■ **Dataset extract**
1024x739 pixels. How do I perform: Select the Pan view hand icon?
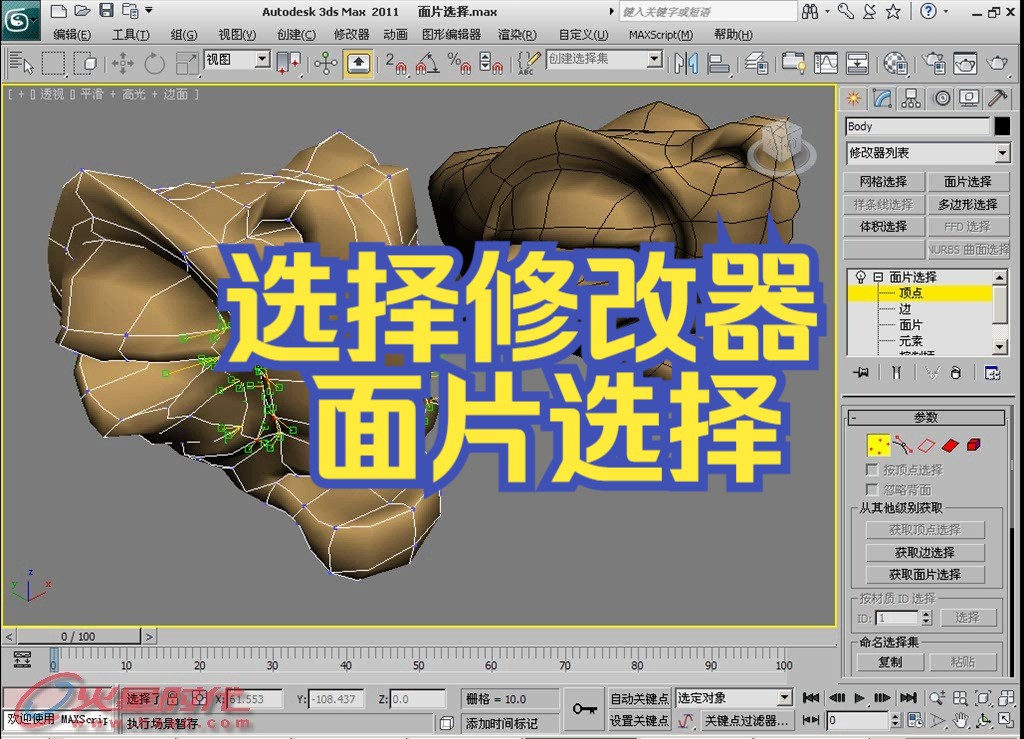[962, 720]
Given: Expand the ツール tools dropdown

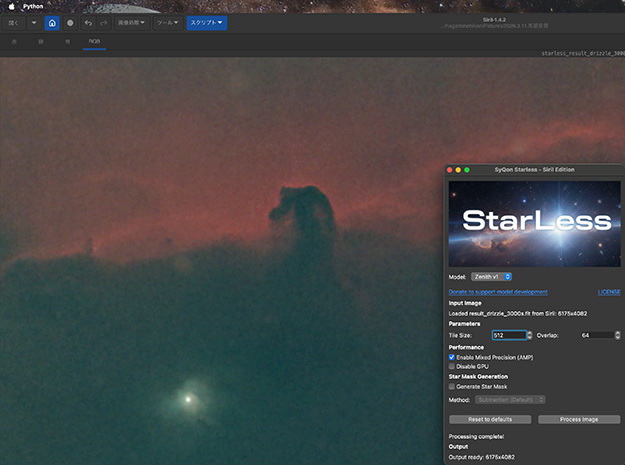Looking at the screenshot, I should (167, 22).
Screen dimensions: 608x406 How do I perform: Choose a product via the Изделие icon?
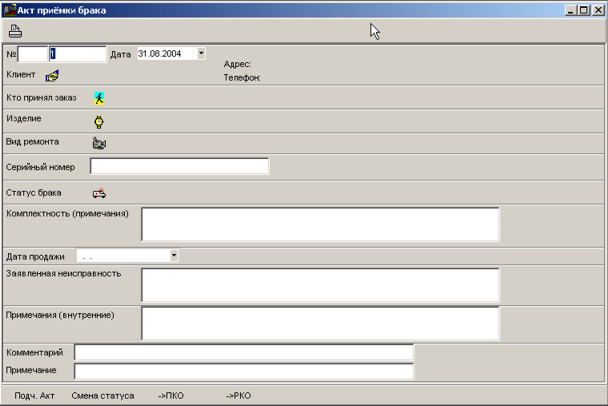(99, 121)
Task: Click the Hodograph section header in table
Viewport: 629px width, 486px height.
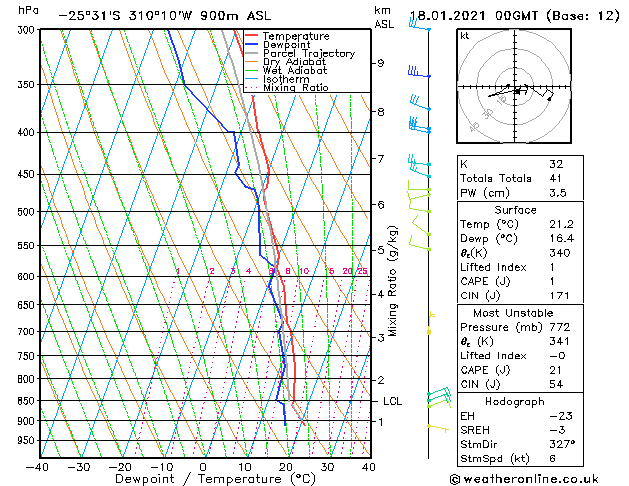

■ **Brief**
Reproduce word for word the lines running from the line with "Screen dimensions: 608x406" through the end of the data, both included, and nothing else; leave out the pictures.

■ **Reply to the task**
Screen dimensions: 608x406 How do I perform: Choose a product via the Изделие icon?
(99, 121)
Task: Click the Hodograph section header in table
Viewport: 629px width, 486px height.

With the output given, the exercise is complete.